Couples (1783–1850)

1. Source Survey
2. Quantitative Results

1. Source Survey

As described in the menu item marriage proceedings, we were able to identify a total of 670 married couples in the examined time segments of the period from 1783 to 1850, who negotiated their disputed divorce in 697 proceedings before the Vienna Civil Magistrate (57%), requested the approval of an uncontested divorce A (32.6%) or an uncontested divorce B (7.2%), sued their separated spouses for cohabitation (2.6%) or demanded the annulment of the marriage (0.6%) or the reunification after a divorce (0.1%).

What do we know about these 670 wives and husbands? Similar to our efforts for the early modern married couples, we have systematically augmented the information obtained from documents from the proceedings with additional personal data. Once again, we used mainly the marriage, baptism and death registers of the parishes, which are available as digital copies on Matricula Online. This research was somewhat easier for the modern married couples, since we were able to reconstruct the places of residence of the married couples in part through the priest´s certificates, which were attached to both contested and uncontested divorce petitions and were partly archived together with the other documents.

Priest’s Certificate

As a rule, the parish priest of the place of residence issued the priest’s certificate. This included the following information in the case of contested divorces, as the following example shows:

Digital Copy: Separation certificate of Johann Christian and Elisabeth Sternickel dated 15 May 1832.

By way of introduction, the priest explained which spouse had requested a divorce, separation or dissociation of bed and board (the three terms were used synonymously). He then recorded that he had tried to reconcile the couple on three separate dates, but that these attempts at reconciliation had been unsuccessful. Usually it is also mentioned which spouse resisted reconciliation. In the priest’s testimony above, for example, it states that “Mrs. Elisabeth Sternickel persists in her decision to divorce.” The priest’s certificate was dated and signed by the priest himself. Some, but not all, priest’s certificates are marked with a location and the parish seal. In the example above, we have the information that the priest’s certificate was issued on 15 May 1832 in the main parish of St. Stephan in Vienna by consistorial councillor J. Schneider, curate and choir master. If the priest’s certificate contained only the name of the parish priest, we used his name to research the parish. For Roman Catholic couples, we mainly used the following reference works: Hof- und Staatsschematismus des österreichischen Kaiserthums (Court and State Schematism of the Austrian Empire) (1807), Verzeichniß über den Personal-Stand der Säkular- und Regulargeistlichkeit der erzbischöflichen Wienerdiözes (Directory of the Personnel of the Secular and Regular Clergy of the Archdiocesan Diocese of Vienna) (1815) as well as the Personal-Stand der Säcular- und Regular-Geistlichkeit der erzbischöflichen Wiener Diözese (Personal Status of the Secular and Regular Clergy of the Archdiocese of Vienna)(1829 to 1857), which are available online via Google Books.
● ● ● ● ● ● ●
TASK:
Set down, word for word, the portion of the text on Viennese divorce proceedings starting with "As a rule, the" and going on through "15 May 1832.".

DATASET EXTRACT:
● ● ● ● ● ● ●
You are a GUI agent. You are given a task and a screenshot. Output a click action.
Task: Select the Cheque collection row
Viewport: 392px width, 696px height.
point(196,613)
● ● ● ● ● ● ●
SOLUTION TO THE PROBLEM:
As a rule, the parish priest of the place of residence issued the priest’s certificate. This included the following information in the case of contested divorces, as the following example shows:

Digital Copy: Separation certificate of Johann Christian and Elisabeth Sternickel dated 15 May 1832.